Furthermore, as Republican Rep. Ed Whitfield points out, the Republican Party in Washington, D.C. is too dysfunctional at this moment to secure enough support from both the public and from within the Party to actually allow the measure to move forward.
But the lack of cohesion among the Party itself is an issue that the fossil fuel industry’s noise machine is hoping to overcome. The Heritage Foundation has taken the lead in trumpeting the alleged dangers of the EPA’s carbon emissions standards, claiming that the plan is going to raise energy prices, destroy jobs, and inhibit economic growth. However, all of these talking points have been thoroughly debunked, and the plan will actually lower energy prices, create more jobs than are projected to be lost, and spur economic growth.
The attacks on the agency’s proposals are small potatoes right now, though, and some Republicans are hoping to completely dismantle the EPA’s leadership.
GOP Representative Paul Gosar, the recipient of more than $190,000 from the energy industry, has introduced a resolution to impeach EPA Chief Gina McCarthy. While short on specific details, Gosar states the following in his resolution: Regina McCarthy, while Administrator of the United 18 States Environmental Protection Agency, made false statements before the Committee on Science, Space, and Technology of the House of Representatives on July 9, 21 2015 in violation of Section 1001 of Title 18, United States Code.
Gosar did go on to imply that his resolution is referring to the EPA’s recent announcement that, under their power granted by the Clean Water Act, they would be regulating runoff and contamination of small bodies of water including wetlands and streams on private property.

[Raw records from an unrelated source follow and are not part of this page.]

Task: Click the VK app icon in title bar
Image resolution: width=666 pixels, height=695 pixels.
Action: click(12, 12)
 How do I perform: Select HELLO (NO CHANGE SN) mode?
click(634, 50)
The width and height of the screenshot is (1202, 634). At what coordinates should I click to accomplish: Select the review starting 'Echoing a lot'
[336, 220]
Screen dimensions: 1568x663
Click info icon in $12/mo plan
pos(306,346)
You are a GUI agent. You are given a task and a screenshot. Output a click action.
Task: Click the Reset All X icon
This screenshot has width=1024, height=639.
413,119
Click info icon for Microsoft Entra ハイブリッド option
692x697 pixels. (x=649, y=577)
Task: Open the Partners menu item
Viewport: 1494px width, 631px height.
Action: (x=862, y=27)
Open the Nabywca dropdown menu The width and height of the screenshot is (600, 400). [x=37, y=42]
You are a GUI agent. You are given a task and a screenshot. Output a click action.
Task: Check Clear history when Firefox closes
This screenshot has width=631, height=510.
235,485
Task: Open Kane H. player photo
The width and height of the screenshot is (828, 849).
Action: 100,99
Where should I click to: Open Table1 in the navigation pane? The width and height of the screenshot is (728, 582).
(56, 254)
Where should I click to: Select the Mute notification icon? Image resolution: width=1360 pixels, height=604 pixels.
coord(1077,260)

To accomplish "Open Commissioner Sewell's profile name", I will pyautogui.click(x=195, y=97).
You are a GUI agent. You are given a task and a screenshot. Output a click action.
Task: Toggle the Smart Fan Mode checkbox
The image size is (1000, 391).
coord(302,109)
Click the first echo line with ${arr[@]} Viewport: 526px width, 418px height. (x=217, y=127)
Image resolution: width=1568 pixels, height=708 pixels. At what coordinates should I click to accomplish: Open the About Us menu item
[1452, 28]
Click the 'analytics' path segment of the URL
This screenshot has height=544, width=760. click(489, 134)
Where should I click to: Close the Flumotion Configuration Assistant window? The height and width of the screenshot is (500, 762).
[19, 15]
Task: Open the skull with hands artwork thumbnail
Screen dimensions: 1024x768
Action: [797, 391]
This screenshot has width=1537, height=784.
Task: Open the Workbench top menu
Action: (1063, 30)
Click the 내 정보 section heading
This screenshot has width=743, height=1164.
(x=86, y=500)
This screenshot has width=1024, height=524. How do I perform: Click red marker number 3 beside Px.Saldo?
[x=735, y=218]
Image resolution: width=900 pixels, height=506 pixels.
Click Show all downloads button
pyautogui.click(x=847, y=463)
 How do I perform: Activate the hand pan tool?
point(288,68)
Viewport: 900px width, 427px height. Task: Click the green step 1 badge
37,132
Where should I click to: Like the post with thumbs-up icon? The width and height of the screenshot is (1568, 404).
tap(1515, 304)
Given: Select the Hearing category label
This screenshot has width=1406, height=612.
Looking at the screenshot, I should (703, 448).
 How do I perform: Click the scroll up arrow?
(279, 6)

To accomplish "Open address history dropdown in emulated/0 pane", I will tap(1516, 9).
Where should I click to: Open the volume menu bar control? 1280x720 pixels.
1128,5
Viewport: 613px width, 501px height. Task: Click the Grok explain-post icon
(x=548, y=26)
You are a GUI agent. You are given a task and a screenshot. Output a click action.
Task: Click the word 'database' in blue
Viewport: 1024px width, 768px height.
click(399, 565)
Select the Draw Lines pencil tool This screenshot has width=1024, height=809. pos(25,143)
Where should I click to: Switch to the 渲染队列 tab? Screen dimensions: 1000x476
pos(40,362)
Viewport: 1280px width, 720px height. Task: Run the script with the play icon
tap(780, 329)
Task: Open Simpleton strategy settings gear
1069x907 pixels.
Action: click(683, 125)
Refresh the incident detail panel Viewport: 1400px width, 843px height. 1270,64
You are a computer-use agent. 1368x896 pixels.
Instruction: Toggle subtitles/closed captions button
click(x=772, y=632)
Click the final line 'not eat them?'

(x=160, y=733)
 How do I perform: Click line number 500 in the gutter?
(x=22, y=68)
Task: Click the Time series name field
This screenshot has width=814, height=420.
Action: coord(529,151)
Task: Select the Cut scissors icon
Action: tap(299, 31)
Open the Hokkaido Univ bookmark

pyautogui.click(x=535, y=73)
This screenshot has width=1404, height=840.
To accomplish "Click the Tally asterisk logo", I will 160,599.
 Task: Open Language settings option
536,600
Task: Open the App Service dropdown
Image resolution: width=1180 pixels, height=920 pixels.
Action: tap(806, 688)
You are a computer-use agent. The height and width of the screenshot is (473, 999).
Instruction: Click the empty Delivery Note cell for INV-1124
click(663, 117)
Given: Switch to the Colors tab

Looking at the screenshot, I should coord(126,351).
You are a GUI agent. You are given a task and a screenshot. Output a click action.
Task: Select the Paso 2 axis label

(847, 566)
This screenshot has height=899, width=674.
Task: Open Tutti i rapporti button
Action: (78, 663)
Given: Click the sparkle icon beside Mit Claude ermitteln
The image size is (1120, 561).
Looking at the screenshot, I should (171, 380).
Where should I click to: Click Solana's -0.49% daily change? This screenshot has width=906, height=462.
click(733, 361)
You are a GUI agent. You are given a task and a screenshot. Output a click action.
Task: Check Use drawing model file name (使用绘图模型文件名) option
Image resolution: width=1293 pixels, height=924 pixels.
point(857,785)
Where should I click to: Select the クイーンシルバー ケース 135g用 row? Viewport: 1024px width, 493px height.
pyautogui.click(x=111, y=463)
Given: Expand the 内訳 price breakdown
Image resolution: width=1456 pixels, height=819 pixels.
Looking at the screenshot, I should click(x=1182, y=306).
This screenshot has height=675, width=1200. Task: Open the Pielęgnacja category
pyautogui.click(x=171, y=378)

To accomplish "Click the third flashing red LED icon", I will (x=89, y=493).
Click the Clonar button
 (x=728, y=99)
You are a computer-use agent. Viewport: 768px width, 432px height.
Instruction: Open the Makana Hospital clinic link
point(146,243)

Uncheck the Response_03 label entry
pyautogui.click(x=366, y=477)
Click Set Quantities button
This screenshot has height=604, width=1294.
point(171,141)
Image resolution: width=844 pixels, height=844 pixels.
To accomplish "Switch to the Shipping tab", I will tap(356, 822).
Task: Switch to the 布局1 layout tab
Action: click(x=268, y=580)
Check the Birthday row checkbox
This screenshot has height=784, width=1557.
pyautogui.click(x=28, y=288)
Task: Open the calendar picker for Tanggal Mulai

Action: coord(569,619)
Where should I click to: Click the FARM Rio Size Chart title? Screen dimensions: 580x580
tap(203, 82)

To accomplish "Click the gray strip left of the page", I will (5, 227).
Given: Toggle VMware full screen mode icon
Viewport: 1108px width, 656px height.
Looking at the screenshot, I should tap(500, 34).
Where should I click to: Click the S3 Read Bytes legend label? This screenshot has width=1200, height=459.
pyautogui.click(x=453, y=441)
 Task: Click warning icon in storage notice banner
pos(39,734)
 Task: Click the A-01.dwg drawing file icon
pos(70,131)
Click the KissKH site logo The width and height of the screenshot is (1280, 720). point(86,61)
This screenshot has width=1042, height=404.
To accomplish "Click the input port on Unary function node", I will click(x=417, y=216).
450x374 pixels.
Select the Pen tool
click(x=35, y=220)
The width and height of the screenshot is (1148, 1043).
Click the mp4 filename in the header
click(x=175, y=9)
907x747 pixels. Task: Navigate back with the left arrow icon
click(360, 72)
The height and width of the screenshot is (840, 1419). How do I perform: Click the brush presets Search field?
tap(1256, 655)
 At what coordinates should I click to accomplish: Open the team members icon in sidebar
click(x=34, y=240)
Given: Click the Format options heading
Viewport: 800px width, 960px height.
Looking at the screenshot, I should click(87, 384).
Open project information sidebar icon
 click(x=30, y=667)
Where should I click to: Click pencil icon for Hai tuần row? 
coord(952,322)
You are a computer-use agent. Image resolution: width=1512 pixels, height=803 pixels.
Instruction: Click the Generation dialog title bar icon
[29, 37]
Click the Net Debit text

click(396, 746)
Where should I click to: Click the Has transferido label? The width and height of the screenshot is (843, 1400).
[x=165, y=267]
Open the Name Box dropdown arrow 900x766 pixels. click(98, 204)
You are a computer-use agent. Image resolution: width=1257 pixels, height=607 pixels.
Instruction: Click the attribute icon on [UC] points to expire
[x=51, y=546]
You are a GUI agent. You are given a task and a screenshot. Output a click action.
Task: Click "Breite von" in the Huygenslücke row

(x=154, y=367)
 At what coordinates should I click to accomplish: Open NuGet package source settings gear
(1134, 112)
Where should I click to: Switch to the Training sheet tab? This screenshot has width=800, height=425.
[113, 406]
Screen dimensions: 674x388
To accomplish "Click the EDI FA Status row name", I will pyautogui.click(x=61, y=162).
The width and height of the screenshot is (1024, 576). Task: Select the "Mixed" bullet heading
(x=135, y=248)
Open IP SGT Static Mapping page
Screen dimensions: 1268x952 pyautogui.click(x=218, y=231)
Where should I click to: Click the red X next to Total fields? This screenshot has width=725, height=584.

While Rep. Gosar’s impeachment papers are laughable, they are a prime example of the Republican Party’s ongoing assault on environmental protections. But as we pointed out earlier this week, this isn’t the best route to go heading into an election year, and this continued attack on both climate change action and the regulators trying to clean up the planet isn’t going to win the Republican Party any additional votes in next year’s elections.